Defining characteristics of Japanese kitchen knives are toughness (resistance to breaking), sharpness (smallest carbide and grain for smallest apex reduce force in cutting), edge life (an index for the length of time an edge will cut based on lack of edge rolling or chipping), edge quality (toothy with large carbides or refined with small carbides), and ease of sharpening (steel easily abrades in stone and forms a sharp edge). Although each steel has its own chemical and structural limits and characteristics, the heat treatment and processing can bring out traits both inherent to the steel and like its opposite counterparts.

Stainless steel is generally tougher, less likely to chip, and less sharp than carbon. At the highest end, they retain an edge longer and are similarly sized in carbides to carbon steel. Variants include:

  • Powdered steel which has large carbides broken up by powdering process and sintered together under high pressure and temperature
  • Semi stainless which has a less chromium-free to prevent rust of the iron and intermediate properties between carbon and stainless
  • Tool steel which is heavily alloyed but may or may not is stainless.

════════

Condense the paragraph of the text on Japanese kitchen knives that begins "Defining characteristics of Japanese kitchen knives" into a shorter version, keeping its main facts.

Stored items from a collection
════════

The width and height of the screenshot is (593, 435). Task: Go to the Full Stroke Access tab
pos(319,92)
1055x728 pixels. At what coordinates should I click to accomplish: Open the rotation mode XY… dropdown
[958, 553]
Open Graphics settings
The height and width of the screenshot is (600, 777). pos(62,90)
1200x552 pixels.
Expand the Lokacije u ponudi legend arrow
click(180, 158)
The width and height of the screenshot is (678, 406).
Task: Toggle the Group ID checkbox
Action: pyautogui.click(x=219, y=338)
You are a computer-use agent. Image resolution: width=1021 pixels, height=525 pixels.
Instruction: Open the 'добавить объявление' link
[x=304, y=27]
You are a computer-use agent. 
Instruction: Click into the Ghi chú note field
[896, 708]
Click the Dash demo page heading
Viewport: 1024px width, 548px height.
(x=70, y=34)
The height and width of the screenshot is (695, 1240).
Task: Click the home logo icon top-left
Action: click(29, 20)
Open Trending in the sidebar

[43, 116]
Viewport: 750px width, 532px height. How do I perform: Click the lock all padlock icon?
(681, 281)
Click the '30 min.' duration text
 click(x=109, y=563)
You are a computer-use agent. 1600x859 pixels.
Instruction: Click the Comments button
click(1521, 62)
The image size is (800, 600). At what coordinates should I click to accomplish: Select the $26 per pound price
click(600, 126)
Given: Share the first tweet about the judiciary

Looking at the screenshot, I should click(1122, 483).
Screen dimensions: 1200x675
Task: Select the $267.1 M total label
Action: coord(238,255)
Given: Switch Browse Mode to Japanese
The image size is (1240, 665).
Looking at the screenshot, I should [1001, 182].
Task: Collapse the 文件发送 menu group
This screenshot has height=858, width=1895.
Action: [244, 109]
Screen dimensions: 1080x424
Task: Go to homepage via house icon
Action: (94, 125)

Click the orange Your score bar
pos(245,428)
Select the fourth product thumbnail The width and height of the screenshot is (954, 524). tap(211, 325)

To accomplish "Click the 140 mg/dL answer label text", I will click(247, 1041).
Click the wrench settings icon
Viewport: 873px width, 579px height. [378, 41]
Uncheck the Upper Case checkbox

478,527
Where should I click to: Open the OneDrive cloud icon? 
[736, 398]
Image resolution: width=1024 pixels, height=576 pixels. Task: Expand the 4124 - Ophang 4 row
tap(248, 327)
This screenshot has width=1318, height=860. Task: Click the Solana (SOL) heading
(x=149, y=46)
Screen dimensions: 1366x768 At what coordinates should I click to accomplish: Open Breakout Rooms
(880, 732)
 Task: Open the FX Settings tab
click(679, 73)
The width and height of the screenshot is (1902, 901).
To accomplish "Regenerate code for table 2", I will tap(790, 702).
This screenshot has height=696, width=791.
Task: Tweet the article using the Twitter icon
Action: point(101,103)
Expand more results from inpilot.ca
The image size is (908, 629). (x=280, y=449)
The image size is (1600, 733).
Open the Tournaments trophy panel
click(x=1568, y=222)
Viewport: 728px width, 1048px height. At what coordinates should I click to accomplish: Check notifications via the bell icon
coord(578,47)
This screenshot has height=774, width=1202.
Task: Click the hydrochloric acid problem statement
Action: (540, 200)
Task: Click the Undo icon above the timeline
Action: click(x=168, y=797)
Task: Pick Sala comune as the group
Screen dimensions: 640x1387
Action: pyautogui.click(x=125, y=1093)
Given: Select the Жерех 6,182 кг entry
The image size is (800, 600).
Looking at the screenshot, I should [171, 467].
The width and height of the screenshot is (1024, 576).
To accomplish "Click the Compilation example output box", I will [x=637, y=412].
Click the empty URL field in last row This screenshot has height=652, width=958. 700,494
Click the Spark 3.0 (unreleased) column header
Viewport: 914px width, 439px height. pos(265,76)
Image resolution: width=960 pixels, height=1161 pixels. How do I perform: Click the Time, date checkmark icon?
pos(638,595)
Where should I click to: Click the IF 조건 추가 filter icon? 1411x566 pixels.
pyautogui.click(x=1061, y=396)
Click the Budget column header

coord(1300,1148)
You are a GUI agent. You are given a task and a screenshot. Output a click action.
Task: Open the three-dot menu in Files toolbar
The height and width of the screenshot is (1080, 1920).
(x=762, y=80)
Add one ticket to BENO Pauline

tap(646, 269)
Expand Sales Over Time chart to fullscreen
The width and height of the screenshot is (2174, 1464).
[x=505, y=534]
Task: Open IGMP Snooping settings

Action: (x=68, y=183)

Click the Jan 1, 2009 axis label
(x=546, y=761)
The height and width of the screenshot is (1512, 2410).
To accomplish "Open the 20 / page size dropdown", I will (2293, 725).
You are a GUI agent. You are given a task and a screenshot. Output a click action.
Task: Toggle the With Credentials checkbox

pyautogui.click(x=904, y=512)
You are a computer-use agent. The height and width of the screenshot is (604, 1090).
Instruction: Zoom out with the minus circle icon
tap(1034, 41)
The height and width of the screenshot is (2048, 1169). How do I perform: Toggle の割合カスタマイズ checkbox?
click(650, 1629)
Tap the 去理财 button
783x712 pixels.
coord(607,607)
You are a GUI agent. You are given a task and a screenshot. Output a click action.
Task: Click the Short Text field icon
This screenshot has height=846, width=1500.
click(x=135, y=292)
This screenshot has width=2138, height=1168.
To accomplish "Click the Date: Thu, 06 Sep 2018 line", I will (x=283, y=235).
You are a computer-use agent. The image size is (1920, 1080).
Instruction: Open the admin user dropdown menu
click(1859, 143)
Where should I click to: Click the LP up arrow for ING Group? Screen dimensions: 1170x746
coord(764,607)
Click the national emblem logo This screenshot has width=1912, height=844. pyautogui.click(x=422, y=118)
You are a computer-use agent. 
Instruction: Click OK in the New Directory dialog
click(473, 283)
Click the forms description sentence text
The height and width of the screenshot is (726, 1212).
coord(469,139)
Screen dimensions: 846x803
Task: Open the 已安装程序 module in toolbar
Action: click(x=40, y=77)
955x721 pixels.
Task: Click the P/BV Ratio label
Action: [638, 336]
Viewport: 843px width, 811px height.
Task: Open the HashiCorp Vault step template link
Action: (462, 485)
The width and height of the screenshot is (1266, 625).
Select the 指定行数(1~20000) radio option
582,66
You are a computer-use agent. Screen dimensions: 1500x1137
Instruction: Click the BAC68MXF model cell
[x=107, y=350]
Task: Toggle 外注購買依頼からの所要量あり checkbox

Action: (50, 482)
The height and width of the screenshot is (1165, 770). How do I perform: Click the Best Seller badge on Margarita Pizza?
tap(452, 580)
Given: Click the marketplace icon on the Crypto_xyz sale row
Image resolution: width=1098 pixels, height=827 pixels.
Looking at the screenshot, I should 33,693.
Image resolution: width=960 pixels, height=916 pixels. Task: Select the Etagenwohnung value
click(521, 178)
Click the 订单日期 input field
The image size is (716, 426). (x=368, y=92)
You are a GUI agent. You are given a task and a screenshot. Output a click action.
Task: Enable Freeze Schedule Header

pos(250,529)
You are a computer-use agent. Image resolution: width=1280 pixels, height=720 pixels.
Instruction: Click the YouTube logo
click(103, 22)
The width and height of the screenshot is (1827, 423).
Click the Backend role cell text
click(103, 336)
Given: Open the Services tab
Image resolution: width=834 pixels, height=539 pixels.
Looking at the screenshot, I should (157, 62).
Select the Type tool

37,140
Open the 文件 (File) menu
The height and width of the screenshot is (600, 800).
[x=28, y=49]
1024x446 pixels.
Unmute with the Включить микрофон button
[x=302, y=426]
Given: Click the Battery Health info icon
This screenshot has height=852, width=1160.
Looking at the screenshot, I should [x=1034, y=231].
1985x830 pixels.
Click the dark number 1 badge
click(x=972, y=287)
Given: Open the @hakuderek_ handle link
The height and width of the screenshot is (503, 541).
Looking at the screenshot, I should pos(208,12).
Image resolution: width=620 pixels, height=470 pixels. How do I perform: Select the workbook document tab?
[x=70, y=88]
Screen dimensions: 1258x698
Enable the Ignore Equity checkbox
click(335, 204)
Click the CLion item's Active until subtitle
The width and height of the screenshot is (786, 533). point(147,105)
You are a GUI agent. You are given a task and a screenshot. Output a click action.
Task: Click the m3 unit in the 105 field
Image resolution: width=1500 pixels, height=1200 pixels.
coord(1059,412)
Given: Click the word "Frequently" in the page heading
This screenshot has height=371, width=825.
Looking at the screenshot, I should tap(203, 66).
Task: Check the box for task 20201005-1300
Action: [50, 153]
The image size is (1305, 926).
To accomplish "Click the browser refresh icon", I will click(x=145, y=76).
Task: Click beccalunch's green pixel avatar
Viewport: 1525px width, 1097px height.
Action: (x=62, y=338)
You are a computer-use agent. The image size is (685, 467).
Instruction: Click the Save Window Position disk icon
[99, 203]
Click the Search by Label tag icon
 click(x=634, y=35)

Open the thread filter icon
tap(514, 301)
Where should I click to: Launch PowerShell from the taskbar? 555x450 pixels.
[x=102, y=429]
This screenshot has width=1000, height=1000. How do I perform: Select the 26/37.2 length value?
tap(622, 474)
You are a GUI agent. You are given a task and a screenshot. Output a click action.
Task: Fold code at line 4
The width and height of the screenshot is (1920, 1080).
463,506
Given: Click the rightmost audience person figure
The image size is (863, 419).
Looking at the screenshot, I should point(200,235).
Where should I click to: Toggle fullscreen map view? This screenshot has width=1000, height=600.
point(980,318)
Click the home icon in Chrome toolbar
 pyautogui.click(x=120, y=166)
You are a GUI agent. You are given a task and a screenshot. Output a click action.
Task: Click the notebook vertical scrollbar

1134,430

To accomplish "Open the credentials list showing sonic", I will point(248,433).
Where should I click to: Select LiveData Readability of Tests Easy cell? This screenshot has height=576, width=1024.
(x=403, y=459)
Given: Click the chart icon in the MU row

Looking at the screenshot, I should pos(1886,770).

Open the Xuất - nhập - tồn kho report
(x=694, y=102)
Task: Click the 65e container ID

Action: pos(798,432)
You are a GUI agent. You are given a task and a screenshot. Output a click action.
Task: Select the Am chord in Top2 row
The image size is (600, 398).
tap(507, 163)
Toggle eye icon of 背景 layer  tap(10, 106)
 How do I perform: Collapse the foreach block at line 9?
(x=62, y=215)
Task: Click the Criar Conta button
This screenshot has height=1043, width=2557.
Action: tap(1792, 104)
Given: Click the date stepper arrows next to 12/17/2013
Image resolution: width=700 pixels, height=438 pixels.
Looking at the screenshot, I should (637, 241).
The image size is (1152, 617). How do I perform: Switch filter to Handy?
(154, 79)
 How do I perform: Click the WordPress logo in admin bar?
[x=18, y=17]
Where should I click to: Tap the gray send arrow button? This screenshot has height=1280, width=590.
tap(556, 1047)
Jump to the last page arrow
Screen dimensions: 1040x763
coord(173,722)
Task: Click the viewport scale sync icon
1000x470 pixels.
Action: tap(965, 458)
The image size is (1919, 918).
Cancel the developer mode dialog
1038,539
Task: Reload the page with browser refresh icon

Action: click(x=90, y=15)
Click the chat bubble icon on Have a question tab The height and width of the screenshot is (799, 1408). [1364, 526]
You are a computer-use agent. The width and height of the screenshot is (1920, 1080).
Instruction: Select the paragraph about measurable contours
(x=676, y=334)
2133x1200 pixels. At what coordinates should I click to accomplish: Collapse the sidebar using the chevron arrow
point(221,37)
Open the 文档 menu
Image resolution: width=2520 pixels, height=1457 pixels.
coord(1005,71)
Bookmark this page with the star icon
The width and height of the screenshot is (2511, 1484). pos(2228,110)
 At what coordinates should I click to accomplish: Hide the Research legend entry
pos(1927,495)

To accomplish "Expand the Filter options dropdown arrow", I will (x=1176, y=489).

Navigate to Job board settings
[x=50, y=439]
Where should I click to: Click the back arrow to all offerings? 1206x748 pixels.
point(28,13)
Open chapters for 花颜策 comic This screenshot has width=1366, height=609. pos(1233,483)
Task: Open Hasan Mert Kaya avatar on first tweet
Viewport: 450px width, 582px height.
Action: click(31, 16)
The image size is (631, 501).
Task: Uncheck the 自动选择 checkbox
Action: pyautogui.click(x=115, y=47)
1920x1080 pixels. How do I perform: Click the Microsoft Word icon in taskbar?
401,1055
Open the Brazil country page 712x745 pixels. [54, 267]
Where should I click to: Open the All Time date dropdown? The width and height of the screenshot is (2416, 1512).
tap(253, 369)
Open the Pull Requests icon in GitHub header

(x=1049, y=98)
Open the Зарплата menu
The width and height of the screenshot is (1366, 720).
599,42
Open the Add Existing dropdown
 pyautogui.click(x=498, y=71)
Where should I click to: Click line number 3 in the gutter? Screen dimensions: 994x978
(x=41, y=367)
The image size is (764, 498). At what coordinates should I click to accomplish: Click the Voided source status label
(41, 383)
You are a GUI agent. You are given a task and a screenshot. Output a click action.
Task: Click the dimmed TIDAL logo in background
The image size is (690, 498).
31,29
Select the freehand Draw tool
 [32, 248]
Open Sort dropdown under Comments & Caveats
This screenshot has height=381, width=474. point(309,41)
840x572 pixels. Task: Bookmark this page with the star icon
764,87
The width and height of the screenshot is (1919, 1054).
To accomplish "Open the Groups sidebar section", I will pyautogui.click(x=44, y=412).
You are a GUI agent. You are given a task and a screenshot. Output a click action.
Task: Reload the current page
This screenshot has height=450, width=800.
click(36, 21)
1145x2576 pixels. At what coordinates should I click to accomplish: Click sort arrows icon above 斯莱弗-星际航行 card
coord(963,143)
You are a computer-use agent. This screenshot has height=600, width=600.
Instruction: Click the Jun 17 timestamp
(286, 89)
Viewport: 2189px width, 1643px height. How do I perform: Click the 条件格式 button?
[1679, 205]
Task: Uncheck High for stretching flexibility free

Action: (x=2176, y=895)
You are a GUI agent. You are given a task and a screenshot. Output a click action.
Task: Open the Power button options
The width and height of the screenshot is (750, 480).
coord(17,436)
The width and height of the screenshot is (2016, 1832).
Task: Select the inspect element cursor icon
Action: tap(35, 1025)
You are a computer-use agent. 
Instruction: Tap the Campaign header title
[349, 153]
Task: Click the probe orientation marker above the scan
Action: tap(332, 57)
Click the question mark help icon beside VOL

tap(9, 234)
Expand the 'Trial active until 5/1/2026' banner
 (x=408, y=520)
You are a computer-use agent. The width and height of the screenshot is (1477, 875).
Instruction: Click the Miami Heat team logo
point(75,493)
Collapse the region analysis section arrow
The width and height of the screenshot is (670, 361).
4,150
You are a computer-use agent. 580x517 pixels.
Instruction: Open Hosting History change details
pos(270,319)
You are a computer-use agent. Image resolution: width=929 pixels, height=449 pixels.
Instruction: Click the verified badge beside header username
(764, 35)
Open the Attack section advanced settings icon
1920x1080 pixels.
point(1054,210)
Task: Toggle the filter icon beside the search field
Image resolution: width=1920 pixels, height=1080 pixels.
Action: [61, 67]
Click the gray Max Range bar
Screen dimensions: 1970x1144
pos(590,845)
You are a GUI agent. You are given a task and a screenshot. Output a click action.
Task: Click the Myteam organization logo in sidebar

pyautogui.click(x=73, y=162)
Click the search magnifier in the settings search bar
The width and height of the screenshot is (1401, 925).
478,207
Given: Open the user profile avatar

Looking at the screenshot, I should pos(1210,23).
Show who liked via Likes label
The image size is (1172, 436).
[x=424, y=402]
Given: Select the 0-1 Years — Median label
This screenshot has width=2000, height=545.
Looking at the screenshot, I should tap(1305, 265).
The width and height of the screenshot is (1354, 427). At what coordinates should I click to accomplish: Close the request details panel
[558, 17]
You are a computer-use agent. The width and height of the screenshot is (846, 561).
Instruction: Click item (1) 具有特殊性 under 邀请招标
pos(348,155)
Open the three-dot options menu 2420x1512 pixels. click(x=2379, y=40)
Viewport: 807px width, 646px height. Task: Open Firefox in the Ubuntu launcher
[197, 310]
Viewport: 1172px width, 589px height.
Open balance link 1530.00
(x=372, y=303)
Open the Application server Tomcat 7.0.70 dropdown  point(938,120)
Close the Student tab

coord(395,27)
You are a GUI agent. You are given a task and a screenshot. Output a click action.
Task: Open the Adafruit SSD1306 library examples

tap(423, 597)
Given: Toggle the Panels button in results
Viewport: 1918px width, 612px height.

════════

**Correct answer**
Japanese kitchen knives are judged by five traits:
- Toughness: resistance to breaking.
- Sharpness: the smallest carbide and grain give the smallest apex and reduce cutting force.
- Edge life: how long an edge keeps cutting without rolling or chipping.
- Edge quality: toothy with large carbides or refined with small carbides.
- Ease of sharpening: the steel abrades easily on a stone and forms a sharp edge.

Each steel has its own chemical and structural limits, but heat treatment and processing can bring out both its inherent traits and those of opposite steels.